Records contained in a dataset
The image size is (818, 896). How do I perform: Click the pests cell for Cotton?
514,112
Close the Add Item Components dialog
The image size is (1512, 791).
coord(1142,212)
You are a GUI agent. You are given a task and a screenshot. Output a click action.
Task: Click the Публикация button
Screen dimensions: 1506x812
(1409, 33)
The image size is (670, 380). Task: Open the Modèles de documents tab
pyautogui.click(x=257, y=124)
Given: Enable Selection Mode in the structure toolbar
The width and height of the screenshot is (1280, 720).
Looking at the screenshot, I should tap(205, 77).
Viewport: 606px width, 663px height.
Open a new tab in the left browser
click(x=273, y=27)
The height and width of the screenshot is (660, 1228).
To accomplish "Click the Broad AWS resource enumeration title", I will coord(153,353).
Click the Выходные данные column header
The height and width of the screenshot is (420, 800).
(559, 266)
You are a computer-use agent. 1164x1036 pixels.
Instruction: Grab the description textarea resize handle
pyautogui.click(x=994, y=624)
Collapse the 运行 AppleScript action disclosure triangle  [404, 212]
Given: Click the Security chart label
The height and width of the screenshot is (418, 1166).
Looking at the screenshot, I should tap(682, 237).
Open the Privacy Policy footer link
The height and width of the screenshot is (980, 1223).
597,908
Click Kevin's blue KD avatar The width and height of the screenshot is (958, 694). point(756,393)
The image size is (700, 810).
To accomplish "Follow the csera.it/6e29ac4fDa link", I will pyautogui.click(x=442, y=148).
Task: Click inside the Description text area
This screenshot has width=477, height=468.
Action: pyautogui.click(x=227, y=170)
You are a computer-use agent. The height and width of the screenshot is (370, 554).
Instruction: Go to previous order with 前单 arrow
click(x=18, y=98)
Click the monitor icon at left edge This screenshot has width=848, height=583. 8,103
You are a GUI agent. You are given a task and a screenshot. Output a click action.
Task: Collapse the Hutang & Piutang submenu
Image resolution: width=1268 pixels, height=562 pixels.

▸ What you need to do: Could I ask you to return the records exactly and in full?

▸ Your solution:
The image size is (818, 896). How do I perform: Click the pests cell for Cotton?
514,112
Close the Add Item Components dialog
The image size is (1512, 791).
coord(1142,212)
You are a GUI agent. You are given a task and a screenshot. Output a click action.
Task: Click the Публикация button
Screen dimensions: 1506x812
(1409, 33)
The image size is (670, 380). Task: Open the Modèles de documents tab
pyautogui.click(x=257, y=124)
Given: Enable Selection Mode in the structure toolbar
The width and height of the screenshot is (1280, 720).
Looking at the screenshot, I should tap(205, 77).
Viewport: 606px width, 663px height.
Open a new tab in the left browser
click(x=273, y=27)
The height and width of the screenshot is (660, 1228).
To accomplish "Click the Broad AWS resource enumeration title", I will coord(153,353).
Click the Выходные данные column header
The height and width of the screenshot is (420, 800).
(559, 266)
You are a computer-use agent. 1164x1036 pixels.
Instruction: Grab the description textarea resize handle
pyautogui.click(x=994, y=624)
Collapse the 运行 AppleScript action disclosure triangle  [404, 212]
Given: Click the Security chart label
The height and width of the screenshot is (418, 1166).
Looking at the screenshot, I should tap(682, 237).
Open the Privacy Policy footer link
The height and width of the screenshot is (980, 1223).
597,908
Click Kevin's blue KD avatar The width and height of the screenshot is (958, 694). point(756,393)
The image size is (700, 810).
To accomplish "Follow the csera.it/6e29ac4fDa link", I will pyautogui.click(x=442, y=148).
Task: Click inside the Description text area
This screenshot has width=477, height=468.
Action: pyautogui.click(x=227, y=170)
You are a computer-use agent. The height and width of the screenshot is (370, 554).
Instruction: Go to previous order with 前单 arrow
click(x=18, y=98)
Click the monitor icon at left edge This screenshot has width=848, height=583. 8,103
You are a GUI agent. You are given a task and a screenshot. Output a click action.
Task: Collapse the Hutang & Piutang submenu
Image resolution: width=1268 pixels, height=562 pixels.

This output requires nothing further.